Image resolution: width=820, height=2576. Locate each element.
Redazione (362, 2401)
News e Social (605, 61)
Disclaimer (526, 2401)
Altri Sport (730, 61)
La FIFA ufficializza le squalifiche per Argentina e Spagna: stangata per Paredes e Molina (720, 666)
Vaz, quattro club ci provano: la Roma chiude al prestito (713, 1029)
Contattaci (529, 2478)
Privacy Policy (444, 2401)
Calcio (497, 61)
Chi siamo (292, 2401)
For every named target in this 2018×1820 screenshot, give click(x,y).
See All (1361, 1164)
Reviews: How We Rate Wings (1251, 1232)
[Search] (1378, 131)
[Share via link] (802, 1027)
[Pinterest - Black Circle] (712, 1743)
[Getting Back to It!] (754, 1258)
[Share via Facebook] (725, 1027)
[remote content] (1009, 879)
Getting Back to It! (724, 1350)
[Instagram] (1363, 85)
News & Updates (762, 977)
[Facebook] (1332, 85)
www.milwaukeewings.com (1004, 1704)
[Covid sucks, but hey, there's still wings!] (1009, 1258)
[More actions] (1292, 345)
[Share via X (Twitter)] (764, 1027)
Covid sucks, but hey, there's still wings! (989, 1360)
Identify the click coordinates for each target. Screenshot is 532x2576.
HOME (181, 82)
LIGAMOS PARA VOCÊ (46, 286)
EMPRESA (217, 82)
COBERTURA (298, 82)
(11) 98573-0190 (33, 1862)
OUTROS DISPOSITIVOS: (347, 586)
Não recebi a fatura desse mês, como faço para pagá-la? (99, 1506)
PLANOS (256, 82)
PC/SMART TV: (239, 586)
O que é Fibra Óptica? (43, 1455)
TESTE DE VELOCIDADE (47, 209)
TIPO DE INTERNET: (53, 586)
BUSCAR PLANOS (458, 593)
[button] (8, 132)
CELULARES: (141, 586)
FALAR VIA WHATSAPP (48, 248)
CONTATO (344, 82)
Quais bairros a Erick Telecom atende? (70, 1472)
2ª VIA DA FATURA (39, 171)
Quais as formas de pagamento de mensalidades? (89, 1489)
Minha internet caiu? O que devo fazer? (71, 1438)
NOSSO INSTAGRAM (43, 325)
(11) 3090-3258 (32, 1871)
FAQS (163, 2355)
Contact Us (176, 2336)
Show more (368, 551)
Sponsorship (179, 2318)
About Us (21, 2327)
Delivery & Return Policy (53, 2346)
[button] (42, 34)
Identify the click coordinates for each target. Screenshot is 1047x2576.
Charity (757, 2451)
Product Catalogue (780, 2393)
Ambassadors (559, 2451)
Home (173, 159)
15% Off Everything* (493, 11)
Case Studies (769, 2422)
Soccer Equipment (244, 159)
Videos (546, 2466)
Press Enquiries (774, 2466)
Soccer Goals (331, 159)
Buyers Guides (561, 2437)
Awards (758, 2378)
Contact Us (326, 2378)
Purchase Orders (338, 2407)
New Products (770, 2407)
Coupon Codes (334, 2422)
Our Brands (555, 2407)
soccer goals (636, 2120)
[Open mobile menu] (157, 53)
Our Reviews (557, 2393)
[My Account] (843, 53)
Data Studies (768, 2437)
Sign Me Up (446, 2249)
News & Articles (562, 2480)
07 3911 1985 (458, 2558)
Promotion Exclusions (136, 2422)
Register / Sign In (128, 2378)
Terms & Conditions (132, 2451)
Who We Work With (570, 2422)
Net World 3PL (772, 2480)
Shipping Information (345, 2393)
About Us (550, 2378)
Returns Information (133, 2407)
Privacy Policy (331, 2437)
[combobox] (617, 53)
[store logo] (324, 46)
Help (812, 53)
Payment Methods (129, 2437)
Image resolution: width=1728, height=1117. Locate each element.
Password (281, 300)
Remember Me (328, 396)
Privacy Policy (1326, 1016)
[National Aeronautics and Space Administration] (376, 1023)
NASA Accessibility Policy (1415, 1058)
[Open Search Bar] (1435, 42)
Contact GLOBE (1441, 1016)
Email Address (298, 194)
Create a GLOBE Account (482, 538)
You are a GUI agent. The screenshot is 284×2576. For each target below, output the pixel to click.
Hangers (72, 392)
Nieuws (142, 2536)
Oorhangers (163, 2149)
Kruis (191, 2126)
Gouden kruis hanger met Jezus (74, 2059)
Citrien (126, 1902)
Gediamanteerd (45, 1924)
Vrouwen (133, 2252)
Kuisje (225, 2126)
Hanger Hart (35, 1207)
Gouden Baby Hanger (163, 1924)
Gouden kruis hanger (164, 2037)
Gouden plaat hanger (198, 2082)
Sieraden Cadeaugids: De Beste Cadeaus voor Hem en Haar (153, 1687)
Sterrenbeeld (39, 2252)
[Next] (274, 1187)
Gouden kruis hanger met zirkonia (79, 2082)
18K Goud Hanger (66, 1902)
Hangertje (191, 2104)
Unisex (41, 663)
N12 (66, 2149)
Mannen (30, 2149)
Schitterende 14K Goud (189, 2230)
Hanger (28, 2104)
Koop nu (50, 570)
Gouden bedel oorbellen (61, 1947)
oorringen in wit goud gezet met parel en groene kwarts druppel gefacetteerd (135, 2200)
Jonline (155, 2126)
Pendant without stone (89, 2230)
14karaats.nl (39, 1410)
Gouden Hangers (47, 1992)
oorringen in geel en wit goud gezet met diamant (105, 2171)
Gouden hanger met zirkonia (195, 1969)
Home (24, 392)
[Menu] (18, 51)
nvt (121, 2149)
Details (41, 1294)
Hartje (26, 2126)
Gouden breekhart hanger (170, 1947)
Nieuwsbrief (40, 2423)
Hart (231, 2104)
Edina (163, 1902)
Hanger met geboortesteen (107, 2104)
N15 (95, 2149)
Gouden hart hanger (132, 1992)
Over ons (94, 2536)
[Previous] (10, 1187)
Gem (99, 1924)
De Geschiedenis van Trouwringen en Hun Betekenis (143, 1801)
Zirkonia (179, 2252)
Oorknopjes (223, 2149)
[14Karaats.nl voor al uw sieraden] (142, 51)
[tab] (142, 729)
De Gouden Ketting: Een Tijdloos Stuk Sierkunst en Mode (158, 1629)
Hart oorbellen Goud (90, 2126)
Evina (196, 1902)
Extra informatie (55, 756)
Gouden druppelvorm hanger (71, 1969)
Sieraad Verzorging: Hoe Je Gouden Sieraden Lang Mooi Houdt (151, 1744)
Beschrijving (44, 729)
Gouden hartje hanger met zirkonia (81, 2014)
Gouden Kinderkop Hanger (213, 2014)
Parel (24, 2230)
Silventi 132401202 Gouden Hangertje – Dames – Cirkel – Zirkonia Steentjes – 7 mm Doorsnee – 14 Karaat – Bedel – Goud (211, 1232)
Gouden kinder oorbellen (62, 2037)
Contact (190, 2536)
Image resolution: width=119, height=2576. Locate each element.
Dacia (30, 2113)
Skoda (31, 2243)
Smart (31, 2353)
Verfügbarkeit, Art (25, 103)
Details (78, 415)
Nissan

**Work instructions**
Return, please, the lines of the data from the first through the line containing "La FIFA ufficializza", both kept, exactly as they stand and nothing more.

**Answer box**
Image resolution: width=820, height=2576. Locate each element.
Redazione (362, 2401)
News e Social (605, 61)
Disclaimer (526, 2401)
Altri Sport (730, 61)
La FIFA ufficializza le squalifiche per Argentina e Spagna: stangata per Paredes e Molina (720, 666)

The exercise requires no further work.